Yesterday, Wall Street Journal reporters Alex Leary and Catherine Lucey noted that by playing around with a supposed 2024 bid-- which will never happen-- Trump is leaving potential candidates blowing in the wind, unable to lay the groundwork for campaigns without alienating him and his supporters. Do you think Rubio or Cotton or Haley, let alone Pence, want to accuse him of dereliction of duty in regards his handling of the pandemic? Leary and Lucey called it "scrambling the calculus."


Tiny desk, tiny hands, big pandemic

They problem comes down to the prospective candidates showing deference for Trump and not wanting to risk alienating his rabid base by appearing to push him aside-- while not wanting to be left unprepared when he decides not to run, likely very late in the game, since pretending to run keeps the fundraising spigots gushing with the millions of dollars he can pocket or use to push one of his children.

Former Romney advisor Kevin Madden: "Trump blocks out the sun on all of the other prospective candidates. You show up in New Hampshire and talk about the future of the GOP, you immediately put a target on your back with Trump and his followers. Are you willing to take that fight on?"

What the wanna-be candidates can do is travel to early voting states to help down-ballot Republicans up for election in 2022 or challenging Democratic incumbents. Iowans Marianette Miller-Meeks, who may have won by 6 votes, and Ashley Hinson are likely to have campaign visits from Pence, Rubio, Cruz, Josh Hawley, Nikki Haley, Mike Pompeo, Larry Hogan, Don, Jr. and God knows who else.

####

The task
In the passage on Trump and the 2024 field, rewrite the part that opens with "They problem comes" and ends with "of his children.", changing "fundraising spigots" to "donation pipelines".

Given information
####

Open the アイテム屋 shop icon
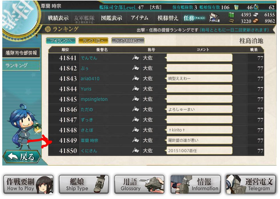Screen dimensions: 280x199 (x=215, y=17)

####

Reply
They problem comes down to the prospective candidates showing deference for Trump and not wanting to risk alienating his rabid base by appearing to push him aside-- while not wanting to be left unprepared when he decides not to run, likely very late in the game, since pretending to run keeps the donation pipelines gushing with the millions of dollars he can pocket or use to push one of his children.